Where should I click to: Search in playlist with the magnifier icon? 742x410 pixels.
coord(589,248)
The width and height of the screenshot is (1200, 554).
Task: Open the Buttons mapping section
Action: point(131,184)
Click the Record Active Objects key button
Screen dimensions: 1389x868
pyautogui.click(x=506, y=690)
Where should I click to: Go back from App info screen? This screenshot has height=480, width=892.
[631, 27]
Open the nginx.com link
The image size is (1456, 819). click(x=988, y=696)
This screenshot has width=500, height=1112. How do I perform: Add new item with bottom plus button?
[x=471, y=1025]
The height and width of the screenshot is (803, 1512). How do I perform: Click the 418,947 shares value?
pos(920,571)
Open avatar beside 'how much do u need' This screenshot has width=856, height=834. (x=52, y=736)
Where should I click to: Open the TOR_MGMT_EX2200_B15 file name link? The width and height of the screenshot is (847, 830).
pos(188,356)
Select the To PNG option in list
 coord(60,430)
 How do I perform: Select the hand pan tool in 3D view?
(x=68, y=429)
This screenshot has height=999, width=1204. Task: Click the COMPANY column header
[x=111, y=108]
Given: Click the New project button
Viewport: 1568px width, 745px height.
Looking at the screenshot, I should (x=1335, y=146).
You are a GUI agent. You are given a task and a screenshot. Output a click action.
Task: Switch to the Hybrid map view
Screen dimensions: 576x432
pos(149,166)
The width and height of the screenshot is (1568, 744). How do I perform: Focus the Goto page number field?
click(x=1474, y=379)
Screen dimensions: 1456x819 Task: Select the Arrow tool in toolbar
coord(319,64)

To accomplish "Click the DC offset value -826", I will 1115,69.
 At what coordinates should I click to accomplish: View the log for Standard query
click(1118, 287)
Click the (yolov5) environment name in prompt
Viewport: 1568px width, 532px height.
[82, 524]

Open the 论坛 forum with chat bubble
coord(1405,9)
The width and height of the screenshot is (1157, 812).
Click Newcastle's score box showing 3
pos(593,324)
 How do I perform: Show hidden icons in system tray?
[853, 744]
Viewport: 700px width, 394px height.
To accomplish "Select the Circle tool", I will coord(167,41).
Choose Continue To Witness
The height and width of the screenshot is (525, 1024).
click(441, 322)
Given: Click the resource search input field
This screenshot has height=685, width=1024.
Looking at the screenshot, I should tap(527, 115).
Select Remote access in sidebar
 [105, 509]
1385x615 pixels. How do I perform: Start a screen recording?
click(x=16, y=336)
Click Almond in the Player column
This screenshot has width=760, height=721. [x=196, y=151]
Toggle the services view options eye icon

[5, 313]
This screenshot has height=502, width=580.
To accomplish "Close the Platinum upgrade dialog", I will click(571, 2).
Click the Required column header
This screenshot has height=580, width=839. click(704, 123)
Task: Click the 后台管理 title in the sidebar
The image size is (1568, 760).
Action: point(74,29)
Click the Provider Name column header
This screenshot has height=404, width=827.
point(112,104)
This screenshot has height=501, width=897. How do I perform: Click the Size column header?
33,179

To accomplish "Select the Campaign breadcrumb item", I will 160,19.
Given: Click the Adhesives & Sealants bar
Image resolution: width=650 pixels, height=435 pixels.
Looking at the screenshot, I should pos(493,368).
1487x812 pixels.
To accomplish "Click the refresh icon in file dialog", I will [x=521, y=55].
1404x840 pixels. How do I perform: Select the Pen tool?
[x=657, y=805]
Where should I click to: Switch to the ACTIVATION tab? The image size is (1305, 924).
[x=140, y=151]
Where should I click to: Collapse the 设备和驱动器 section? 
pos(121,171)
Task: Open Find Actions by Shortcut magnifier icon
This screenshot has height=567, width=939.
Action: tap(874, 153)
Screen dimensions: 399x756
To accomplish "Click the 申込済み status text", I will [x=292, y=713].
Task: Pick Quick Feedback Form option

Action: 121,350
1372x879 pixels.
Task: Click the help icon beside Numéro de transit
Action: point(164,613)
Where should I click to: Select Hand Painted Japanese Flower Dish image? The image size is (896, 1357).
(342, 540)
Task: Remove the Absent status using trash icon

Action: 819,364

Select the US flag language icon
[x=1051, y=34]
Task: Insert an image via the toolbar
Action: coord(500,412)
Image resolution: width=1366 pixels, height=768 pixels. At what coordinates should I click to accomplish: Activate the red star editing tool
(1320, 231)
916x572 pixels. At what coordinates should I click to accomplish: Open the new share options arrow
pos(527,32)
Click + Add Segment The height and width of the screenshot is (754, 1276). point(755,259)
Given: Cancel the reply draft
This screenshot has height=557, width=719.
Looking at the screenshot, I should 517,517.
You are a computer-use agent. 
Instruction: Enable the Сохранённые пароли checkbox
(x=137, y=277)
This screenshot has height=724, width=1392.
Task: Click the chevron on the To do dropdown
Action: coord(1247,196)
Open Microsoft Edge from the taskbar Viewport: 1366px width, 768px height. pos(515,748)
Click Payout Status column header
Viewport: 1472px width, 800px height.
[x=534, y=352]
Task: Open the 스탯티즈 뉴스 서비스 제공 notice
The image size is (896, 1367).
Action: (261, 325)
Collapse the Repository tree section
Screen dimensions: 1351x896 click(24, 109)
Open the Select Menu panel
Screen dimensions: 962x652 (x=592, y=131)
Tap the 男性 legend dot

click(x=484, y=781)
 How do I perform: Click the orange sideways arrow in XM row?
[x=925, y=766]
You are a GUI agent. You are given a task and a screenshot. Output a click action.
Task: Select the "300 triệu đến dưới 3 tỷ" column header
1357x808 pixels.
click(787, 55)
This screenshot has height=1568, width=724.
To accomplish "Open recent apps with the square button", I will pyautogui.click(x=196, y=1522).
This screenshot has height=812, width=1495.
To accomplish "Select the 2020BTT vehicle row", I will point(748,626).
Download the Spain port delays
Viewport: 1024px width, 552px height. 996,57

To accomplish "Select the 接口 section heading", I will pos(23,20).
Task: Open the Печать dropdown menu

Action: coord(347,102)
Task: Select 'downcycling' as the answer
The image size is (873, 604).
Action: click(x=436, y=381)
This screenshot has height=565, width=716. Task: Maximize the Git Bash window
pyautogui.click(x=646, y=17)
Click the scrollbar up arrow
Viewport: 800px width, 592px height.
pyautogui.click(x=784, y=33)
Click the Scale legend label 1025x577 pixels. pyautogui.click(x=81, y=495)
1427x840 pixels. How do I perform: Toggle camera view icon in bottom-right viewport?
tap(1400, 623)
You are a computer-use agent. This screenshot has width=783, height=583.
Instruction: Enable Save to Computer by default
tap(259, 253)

Task description: Lines holding the word "will" in the entries above are the ones to pull out. Copy them all.

Solution to the problem:
To accomplish "Click the DC offset value -826", I will 1115,69.
To accomplish "Select the Circle tool", I will coord(167,41).
To accomplish "Close the Platinum upgrade dialog", I will click(571, 2).
To accomplish "Select the Campaign breadcrumb item", I will 160,19.
To accomplish "Click the refresh icon in file dialog", I will [x=521, y=55].
To accomplish "Click the 申込済み status text", I will [x=292, y=713].
To accomplish "Open recent apps with the square button", I will pyautogui.click(x=196, y=1522).
To accomplish "Select the 2020BTT vehicle row", I will point(748,626).
To accomplish "Select the 接口 section heading", I will pos(23,20).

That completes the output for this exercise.